Will the aforementioned verdict, henceforth, prevent victims from backing off or changing their statements, which is needed or to discourage them from filing the complaint, is yet to be seen.

Rape generally refers to non-consensual sexual intercourse that is committed by physical force, threat of injury, or other duress. Accordingly, the two major constituent elements in rape or sexual assault are ‘the use of force by the perpetrator’ and ‘the absence of consent on the part of the victim’.

In a case of sexual violence, the victim-survivor of the crime is the prime witness, and hence, her or his statement becomes important. The General Provisions relating to evidence, Rule 63(4) of the International Criminal Court states “…. a Chamber shall not impose a legal requirement that corroboration is required in order to prove any crime within the jurisdiction of the Court, in particular, crimes of sexual violence.” This highlights the importance of the victim’s testimony taken under the oath.

The testimony of the victim-survivor of the crime is the sine qua non of legal proceedings. But when the victim is made hostile or out of court settlement is encouraged, the perpetrator fails to get convicted or escapes with minimum compensation to the victim. Thus, in the aftermath of the crime, victim protection becomes crucial. In addition to that, providing medical, psychological, psycho-social and legal counselling to the victim becomes equally important. Apart from that, rehabilitation mechanisms for the victim-survivors are important.

The pursuit of justice is not easy especially in matters of sexual violence. Most cases go unreported due to fear and lack of awareness. And when complaints are filed, there are instances of them being subjected to recantation due to intimidation and family pressure. The stigma and victim-blaming in our society often discourage victims to fight against the atrocities.

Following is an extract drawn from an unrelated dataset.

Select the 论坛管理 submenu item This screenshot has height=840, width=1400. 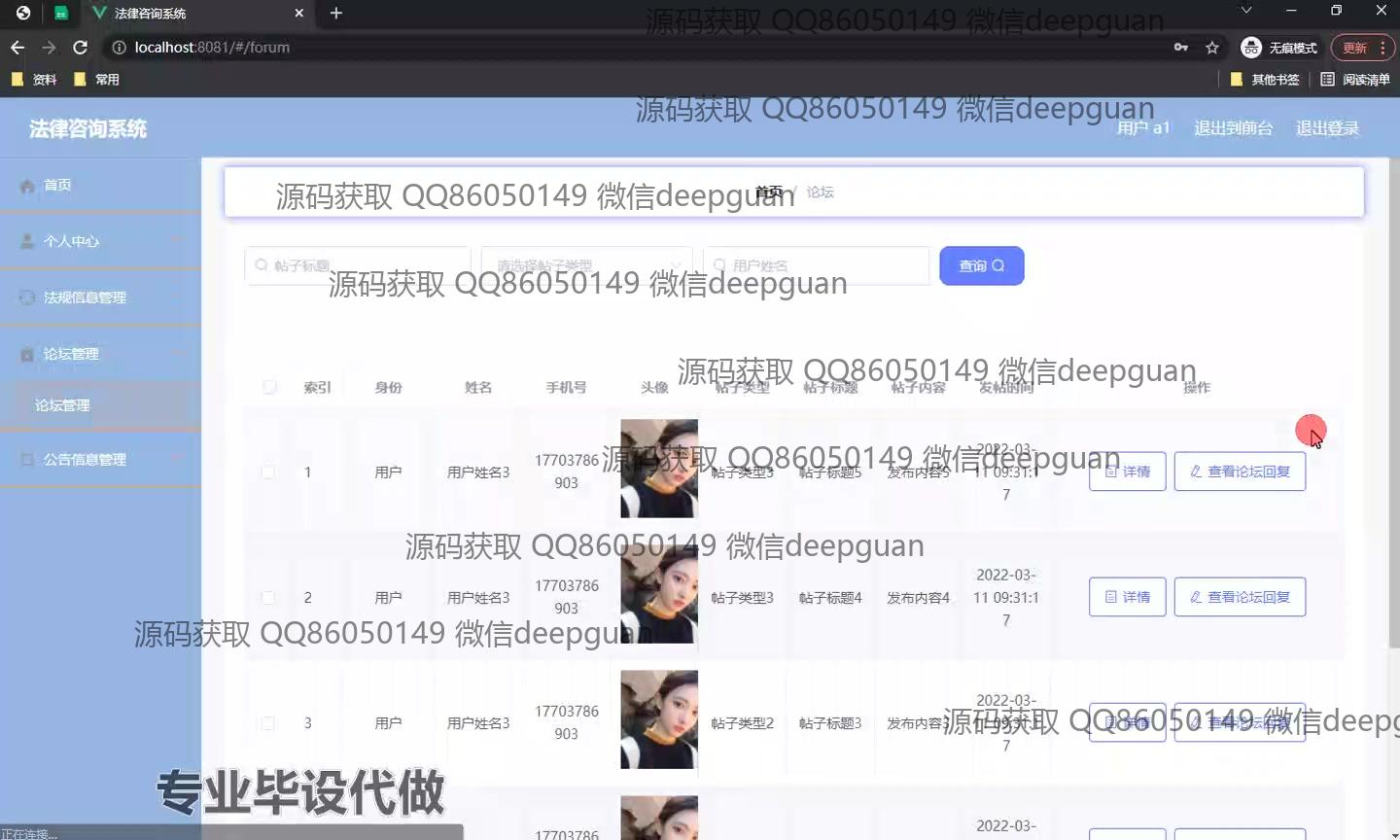coord(63,405)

The legal justice system must assist the victims to fight the fear, confusion and dread in their hearts. To protect the victim, in Nepal, the Crime Victim Protection Act, 2075 (2018) came into force on September 18, 2018. The Act enacted by the Federal Government ensures the right to justice of the victims in criminal investigation, adjudication of cases, compensation and social rehabilitation. Chapter 2 of the Act discusses the ‘Rights and Duties of the Victims in the Criminal Justice Process’. The Act has accorded 20 rights such as the right to privacy, information relating to judicial proceedings, safety, expressing an opinion and right of compensation and social rehabilitation.

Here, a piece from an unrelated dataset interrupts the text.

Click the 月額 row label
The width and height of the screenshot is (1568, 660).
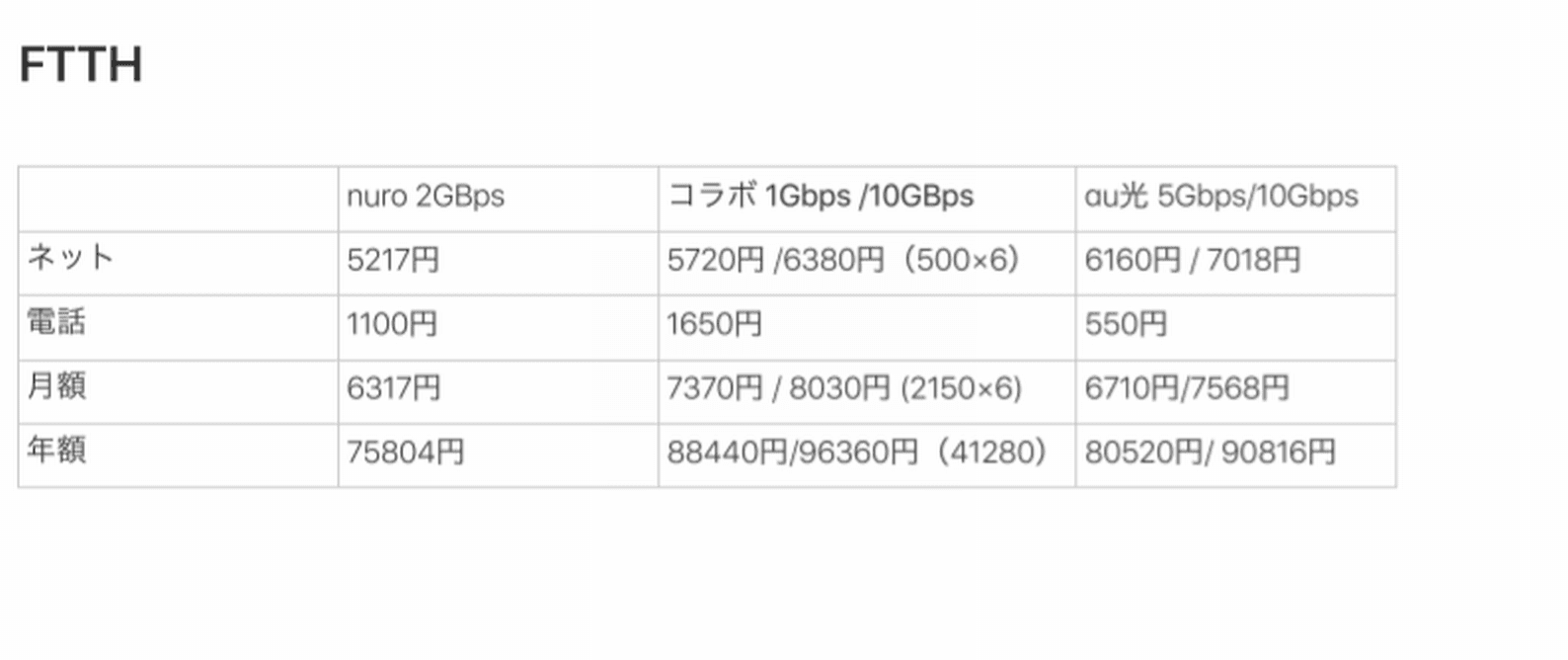click(178, 391)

For the purpose of this Act, section 21 of Chapter 2 entails four duties of the victim. 21c of the Act states “To refrain from failing to appear before the investigating authority or court to save the person involved in the offense, or to refrain from making a statement, deposition or submitting any evidence for that purpose even upon being in appearance.”

Thus, as a victim, it becomes important to understand that along with the rights, the victim also holds duties. And in failure to perform the duty, the victim might harm one’s chances of getting justice.

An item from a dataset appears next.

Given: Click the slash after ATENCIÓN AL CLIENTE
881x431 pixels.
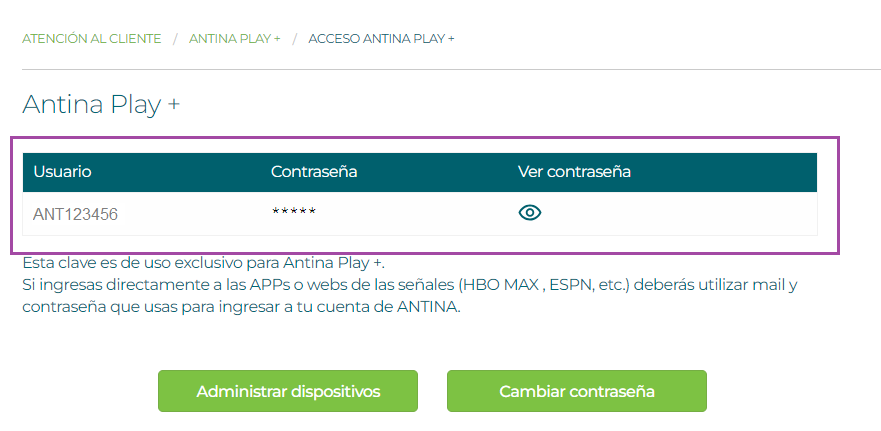Looking at the screenshot, I should point(175,38).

Sexual assault is an intensely traumatising event. The humiliation and fear post the incident, furthermore, traumatises the victim. Taking into consideration Nepal’s conservative society that often faults the victims and the possibility that victims turn hostile, extra sensitivity is required. Acknowledging the vulnerability in cases of sexual violence, the State should also work in firmly executing the rights as mentioned in the Crime Victim Protection Act, 2075 (2018) to discourage the environment of intimidation and hostility and foster a safe environment for the victims of the crime. For determining the innocence and guilt of the accused, cooperation and truthful testimony of the victims are essential.

Besides, in instances where the State fails to provide the rights and adequate treatment that the victims are entitled to, measures should be taken and instructions should be made to protect the victim, witness or another person at risk on account of testimony, and arrangements should be made to provide immediate legal and psychosocial counselling service to the victim-survivor, especially when there is recantation in a statement.